Dua hari sebelumnya. Di salah satu Cafe dekat Taman Kota.
"Ibu Rosy, ada telepon untuk ibu."
Mia salah satu pegawainya yang terpercaya, menghampiri Rosy yang berada di meja kasir dan sedang mengajari salah satu karyawan yang baru dirotasi ke posisi tersebut.
"Dari siapa?"
"Dari Mas Reinhart. Tadi dia mengatakan sesuatu tapi maaf bu, suaranya tidak terlalu jelas. Sepertinya Mas Rein sedang sakit, bu."
Penjelasan itu membuat Rosy langsung menghentikan kegiatannya. Ia pun akhirnya meminta Mia menggantikannya, untuk memberikan pengarahan pada karyawannya.
Tergesa, Rosy segera masuk ke kantor kecilnya dan menutup pintunya rapat. Ia pun langsung mengambil gagang telepon di atas meja dengan cepat. Jantungnya berdebar keras.
"Halo? Halo, Rein?"
"Kak..."
Terdengar suara adiknya yang lemah di ujung sana. Suaranya terdengar serak.
"Rein? Rein, kamu kenapa?"
Dengan panik Rosy bertanya. Ia tahu adiknya sedang menjalani hukuman di penjara saat ini karena kasus tabrakan yang menimpanya sekitar sebulan lalu.
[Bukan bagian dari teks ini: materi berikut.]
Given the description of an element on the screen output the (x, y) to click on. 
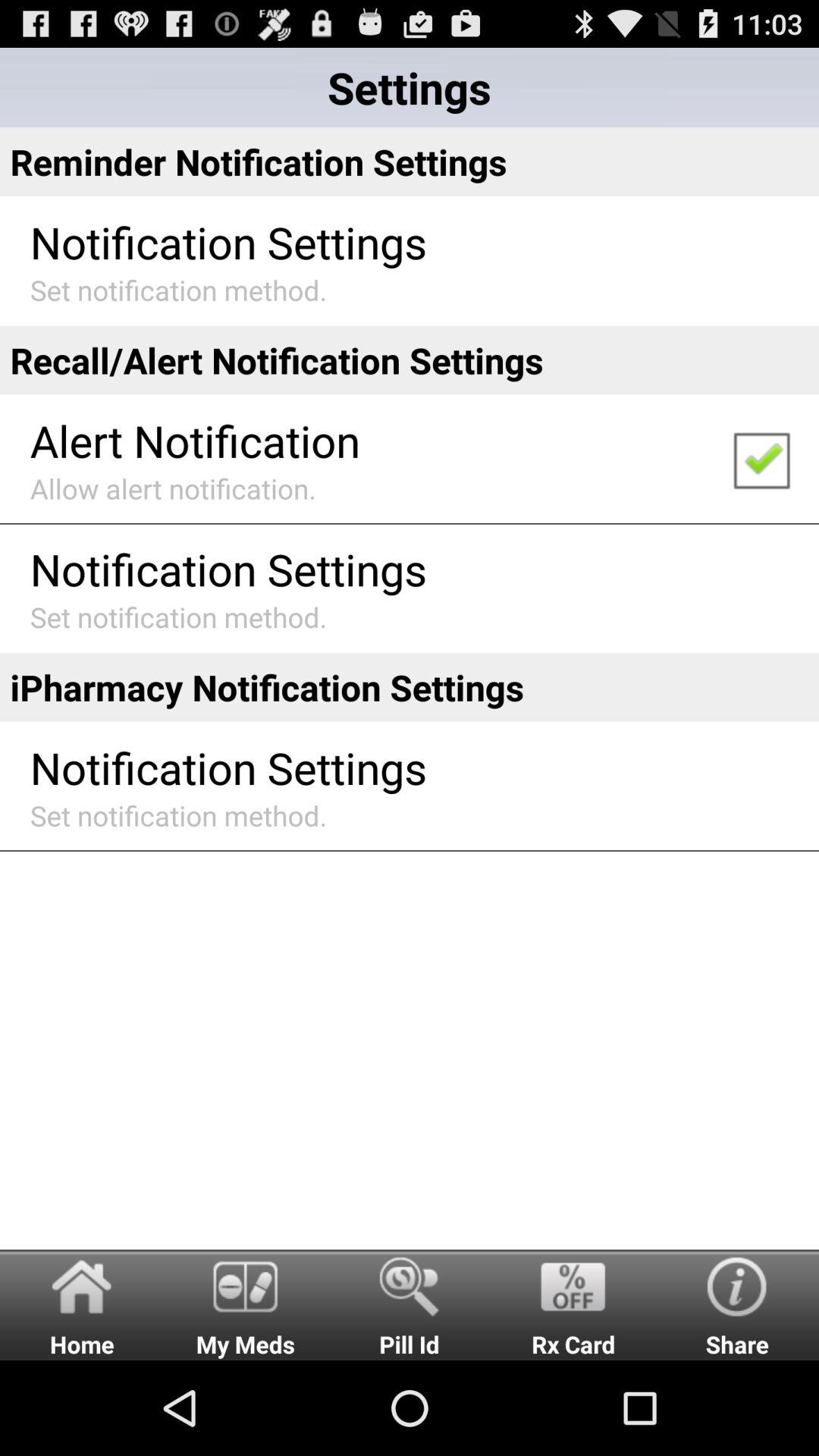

Kasus ini sebenarnya masih dalam masa penyelidikan. Tapi keluarga korban telah memaksa berbagai pihak untuk memberikan hukuman pada si tersangka, menyebabkan adiknya harus mendekam di penjara. Bukannya Rosy tidak boleh menjaminnya, tapi jumlah yang harus ditebusnya sangatlah tidak masuk akal. Ia sama sekali tidak punya uang berlebih sekarang.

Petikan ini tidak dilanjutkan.